The oft-misinterpreted "Link and Match" educational philosophy, popularized when Wardiman Djojonegoro was the minister of education and culture, seems to have given more emphasis than is necessary to the idea of educational training as sheer support to economic and technological processes and growth.

As a result, nonapplied sciences (especially the humanities) which are undoubtedly essential, especially for their contribution to human psycho-spiritual development and well- being, have been excessively marginalized and even deliberately abandoned in order to give all the room to the domineering scientific, technological as well as vocational trainings.

It is not surprising, therefore, that universities being the center of excellence (supposedly treating all branches of knowledge indiscriminately) have been underestimated and trivialized at the same time.
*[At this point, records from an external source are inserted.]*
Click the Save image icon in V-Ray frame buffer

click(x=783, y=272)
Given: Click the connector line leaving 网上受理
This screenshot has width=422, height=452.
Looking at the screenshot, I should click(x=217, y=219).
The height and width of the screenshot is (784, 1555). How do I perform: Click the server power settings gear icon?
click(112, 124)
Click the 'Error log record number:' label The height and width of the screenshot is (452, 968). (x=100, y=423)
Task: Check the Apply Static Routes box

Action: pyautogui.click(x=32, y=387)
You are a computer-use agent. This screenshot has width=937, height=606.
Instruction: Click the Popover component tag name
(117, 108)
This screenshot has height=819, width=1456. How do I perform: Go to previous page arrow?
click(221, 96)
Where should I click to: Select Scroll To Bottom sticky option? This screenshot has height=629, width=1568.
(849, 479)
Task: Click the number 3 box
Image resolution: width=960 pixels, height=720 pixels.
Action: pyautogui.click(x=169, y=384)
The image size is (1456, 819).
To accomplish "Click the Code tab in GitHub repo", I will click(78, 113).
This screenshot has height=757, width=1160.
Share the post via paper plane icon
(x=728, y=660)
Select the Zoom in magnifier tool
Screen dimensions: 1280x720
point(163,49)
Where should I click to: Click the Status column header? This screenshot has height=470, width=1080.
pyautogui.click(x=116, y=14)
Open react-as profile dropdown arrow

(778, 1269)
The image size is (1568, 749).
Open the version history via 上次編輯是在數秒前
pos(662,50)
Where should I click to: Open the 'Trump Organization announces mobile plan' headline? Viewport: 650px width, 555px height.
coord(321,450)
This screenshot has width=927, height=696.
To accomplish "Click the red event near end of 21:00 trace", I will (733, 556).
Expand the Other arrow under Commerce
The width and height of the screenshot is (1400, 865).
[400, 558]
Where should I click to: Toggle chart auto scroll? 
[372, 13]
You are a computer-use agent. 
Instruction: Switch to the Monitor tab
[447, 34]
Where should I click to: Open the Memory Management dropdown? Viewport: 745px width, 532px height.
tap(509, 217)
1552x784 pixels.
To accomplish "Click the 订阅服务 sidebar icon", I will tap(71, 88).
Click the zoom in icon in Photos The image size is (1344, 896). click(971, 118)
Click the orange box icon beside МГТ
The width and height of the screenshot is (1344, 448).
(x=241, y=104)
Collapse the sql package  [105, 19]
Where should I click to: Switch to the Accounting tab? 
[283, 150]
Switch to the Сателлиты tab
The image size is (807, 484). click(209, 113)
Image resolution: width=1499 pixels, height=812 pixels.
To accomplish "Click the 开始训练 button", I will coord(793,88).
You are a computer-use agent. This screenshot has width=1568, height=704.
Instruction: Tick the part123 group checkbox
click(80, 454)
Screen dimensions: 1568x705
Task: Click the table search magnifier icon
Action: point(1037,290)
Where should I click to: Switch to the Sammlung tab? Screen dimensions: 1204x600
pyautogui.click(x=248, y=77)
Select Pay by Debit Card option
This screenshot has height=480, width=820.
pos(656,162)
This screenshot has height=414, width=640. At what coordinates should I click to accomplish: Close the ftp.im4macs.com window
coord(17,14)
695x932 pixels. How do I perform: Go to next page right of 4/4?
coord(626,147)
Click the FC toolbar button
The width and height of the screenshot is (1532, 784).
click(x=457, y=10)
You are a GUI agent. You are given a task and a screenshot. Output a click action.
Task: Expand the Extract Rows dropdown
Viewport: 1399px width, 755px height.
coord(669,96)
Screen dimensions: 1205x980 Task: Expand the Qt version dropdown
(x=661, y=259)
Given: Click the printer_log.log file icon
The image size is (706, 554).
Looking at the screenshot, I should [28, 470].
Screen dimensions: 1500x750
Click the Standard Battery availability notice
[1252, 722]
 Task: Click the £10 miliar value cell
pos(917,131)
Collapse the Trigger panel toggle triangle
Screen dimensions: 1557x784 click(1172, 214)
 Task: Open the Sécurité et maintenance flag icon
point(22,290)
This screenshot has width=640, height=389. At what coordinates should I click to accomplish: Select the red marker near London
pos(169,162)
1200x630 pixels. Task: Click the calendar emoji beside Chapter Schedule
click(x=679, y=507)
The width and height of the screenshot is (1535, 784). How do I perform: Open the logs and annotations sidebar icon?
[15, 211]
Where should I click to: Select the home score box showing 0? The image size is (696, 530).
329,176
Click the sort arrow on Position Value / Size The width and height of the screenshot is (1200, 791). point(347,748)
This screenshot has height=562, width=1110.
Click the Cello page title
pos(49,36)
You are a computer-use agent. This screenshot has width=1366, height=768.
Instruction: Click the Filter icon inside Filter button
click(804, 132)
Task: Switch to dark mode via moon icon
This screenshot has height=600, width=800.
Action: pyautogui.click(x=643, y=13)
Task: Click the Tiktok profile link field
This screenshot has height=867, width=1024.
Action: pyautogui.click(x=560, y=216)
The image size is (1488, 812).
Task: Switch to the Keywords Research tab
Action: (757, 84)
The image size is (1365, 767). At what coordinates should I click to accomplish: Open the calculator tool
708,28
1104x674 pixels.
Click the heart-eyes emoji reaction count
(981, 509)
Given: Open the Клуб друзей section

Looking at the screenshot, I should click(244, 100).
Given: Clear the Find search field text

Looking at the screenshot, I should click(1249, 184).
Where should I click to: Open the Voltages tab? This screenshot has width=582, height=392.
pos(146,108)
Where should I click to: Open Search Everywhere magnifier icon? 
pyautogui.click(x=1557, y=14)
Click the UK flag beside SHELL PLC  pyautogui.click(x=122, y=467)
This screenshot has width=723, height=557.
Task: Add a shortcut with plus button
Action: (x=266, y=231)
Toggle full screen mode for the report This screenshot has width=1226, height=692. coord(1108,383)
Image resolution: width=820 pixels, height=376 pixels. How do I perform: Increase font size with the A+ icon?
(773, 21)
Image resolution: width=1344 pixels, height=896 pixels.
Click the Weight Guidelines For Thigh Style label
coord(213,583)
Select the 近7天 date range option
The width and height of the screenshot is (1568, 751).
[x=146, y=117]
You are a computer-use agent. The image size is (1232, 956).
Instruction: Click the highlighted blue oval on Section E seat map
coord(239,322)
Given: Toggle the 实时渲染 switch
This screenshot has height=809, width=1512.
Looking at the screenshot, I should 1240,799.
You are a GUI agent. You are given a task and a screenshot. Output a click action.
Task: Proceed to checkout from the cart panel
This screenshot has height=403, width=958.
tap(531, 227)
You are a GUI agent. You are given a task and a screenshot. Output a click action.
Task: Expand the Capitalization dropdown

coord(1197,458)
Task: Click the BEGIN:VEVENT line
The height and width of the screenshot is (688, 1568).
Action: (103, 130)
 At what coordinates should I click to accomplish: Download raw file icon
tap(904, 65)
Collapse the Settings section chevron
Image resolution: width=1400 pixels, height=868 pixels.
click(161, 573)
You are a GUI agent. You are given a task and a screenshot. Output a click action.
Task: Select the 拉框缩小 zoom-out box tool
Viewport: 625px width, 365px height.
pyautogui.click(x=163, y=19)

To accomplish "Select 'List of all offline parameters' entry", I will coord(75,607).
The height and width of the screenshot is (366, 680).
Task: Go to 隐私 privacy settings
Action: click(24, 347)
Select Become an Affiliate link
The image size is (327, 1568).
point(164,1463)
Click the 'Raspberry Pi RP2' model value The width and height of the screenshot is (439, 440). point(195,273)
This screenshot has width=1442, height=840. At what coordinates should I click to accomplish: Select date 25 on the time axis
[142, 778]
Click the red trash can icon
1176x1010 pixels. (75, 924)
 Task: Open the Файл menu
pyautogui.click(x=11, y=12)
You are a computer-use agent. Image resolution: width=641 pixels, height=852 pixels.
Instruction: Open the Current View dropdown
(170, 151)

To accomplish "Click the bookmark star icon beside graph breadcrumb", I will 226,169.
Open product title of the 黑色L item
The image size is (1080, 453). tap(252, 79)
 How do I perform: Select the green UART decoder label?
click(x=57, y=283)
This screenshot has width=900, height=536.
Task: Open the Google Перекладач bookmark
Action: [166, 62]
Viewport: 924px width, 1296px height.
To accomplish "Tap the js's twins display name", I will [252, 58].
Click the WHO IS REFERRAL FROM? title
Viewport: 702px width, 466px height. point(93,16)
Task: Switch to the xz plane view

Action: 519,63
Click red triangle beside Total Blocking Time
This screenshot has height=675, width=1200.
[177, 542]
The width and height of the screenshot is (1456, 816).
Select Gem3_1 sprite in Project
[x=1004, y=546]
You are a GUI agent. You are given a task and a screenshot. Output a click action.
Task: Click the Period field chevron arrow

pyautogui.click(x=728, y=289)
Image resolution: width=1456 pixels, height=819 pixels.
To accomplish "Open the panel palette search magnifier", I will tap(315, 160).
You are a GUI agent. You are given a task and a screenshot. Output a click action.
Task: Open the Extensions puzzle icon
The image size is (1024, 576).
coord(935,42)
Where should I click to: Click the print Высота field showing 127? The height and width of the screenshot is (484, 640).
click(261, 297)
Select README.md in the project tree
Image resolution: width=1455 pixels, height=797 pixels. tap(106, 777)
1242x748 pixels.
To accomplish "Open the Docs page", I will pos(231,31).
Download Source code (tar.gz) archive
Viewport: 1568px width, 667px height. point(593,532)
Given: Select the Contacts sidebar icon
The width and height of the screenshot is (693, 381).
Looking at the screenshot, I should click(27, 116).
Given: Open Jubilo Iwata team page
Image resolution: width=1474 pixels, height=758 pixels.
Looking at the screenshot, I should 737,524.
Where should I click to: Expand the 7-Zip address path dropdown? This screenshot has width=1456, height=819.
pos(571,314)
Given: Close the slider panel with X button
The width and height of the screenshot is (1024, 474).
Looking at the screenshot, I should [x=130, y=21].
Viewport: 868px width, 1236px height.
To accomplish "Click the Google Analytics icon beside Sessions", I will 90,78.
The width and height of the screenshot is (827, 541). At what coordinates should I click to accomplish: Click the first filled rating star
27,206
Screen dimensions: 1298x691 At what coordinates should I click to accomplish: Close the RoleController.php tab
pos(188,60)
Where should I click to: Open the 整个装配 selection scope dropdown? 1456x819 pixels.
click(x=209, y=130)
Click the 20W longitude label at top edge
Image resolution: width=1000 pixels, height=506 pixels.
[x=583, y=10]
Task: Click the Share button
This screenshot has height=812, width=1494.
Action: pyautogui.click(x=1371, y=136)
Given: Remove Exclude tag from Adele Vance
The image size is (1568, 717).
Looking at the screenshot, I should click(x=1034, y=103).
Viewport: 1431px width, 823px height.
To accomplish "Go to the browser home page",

Their noble mission to enlighten highly talented people by equipping them with a broader outlook on life, supported by their scientifically objective attitude and mature personality, has consequently been thoroughly neglected.

Also compare this analysis with the written objective of higher education in Indonesia, as contained in Government Regulation No. 30/1990 on higher learning, which does not in essence prioritize science and technology over the humanities but rather deals with them in the same breadth.

Within this regulation, it is mentioned loud and clear that the objective of Indonesian post-secondary learning is to produce graduates "with academic and/or professional competence who can implement, develop and/or invent a body of knowledge, technology and/or art" and then "who can develop as well as expand ... and attempt to put it into good use in order to heighten the social welfare of society as well as to enrich our national culture".

Therefore, in a national education seminar and workshop at the Bandung Teachers Training Institute (IKIP) on April 21, educationalist J. Drost SJ reasserted that "At present, universities have been accused of being sheer vocational institutions. However, now that this is fully appreciated, there are efforts to convert them back into the teaching center of the humanities by, among other things, offering stadium generale, or basic courses."

The writer graduated from Victoria University of Wellington, New Zealand. He is currently a Medan-based freelance writer and university teacher.